Toys Are Not for Children (1972)

Directed by: Stanley H. Brassloff | 85 minutes | drama | Actors: Marcia Forbes, Harlan Cary Poe, Evelyn Kingsley, Luis Arroyo, Fran Warren, Peter Lightstone, Tiberia Mitri, NJ Osrag, Jack Cobb, Ronnie Kahn, Ralph Shaw, Robert Hazelton, Salee Corso, Irene Signoretti, Mark Justin

A sick, or at least bizarre exploitation film is the least the viewer can expect when reading the synopsis of ‘Toys Are Not for Children’ or seeing the DVD cover with only a few spread female legs on it, surrounded by toys . And that’s what the viewer gets in both cases. To a certain extent, that is. Because it’s not all as sensational and tasteless as you might expect. In fact, with a more subtle direction and more skilled acting, this could have resulted in quite a good drama. Now it’s just a somewhat depressing, but interesting rarity within the exploitation genre.

What is striking is that the nudity and sex content is very modest, and that the acting is not even that bad, with unfortunately the main character Jamie, played by Marcia Forbes, is the least convincing. Her naivety, petulance and constant nagging about her daddy sometimes get this character a bit on the nerves. Yet identification with her takes place based on her trauma and psychological instability. As a spectator you feel sorry for her and you would prefer to see her happy. After all, she had a difficult childhood because of her absent father and dominant mother. The fact that she asks for her father in bed at the beginning of the film and later wants to get close to him through the profession of a prostitute is uncomfortable but not objectionable. It’s the only way she knows her father, and she knows he only loved his whores, so how else is she supposed to be reunited with him?

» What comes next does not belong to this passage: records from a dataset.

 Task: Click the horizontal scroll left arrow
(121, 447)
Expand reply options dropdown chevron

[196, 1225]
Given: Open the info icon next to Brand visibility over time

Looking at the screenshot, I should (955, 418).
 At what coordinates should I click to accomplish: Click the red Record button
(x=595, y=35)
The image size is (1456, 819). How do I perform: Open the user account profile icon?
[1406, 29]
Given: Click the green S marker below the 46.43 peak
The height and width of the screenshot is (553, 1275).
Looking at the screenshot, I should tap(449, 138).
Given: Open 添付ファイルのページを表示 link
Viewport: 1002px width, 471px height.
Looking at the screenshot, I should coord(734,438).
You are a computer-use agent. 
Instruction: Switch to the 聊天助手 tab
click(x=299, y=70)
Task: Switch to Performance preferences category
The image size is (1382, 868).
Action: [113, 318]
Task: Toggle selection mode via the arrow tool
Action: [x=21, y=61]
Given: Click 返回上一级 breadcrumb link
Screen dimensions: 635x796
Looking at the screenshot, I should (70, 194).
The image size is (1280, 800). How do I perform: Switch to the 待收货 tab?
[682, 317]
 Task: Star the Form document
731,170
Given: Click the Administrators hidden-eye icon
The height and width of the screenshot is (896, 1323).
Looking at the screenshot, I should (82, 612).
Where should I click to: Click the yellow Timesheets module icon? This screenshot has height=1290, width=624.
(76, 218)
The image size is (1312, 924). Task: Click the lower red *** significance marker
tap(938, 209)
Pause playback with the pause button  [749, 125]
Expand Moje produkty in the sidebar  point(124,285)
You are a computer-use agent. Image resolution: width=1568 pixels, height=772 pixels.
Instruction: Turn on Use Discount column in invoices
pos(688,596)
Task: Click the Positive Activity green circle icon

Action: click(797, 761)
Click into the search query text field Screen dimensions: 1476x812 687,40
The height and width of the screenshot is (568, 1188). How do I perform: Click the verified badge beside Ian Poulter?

Her husband Charlie (Harlan Cary Poe) and prostitute Pearl (Evelyn Kingsley) are also nice to her at first, but later turn out to show a different face. However, Pearl and her pimp Eddie (Luis Arroyo) are well acted, which scenes involving them are often fascinating to watch. For a long time, the bond between Pearl and Jamie also comes across as genuine and authentic. In addition, the editing – with sometimes nice flashbacks and quick cuts – is not without merit. This makes the oversimplified plot and lesser scenes with the hubby, the screaming mother, and Jamie’s strange sexual escapades a little more palatable. All in all not a bad film, this ‘Toys Are Not for Children’. It is admittedly a somewhat strange, Oedipal-tinted work, which can even be called pretentious within the genre, but the film is not entirely without value.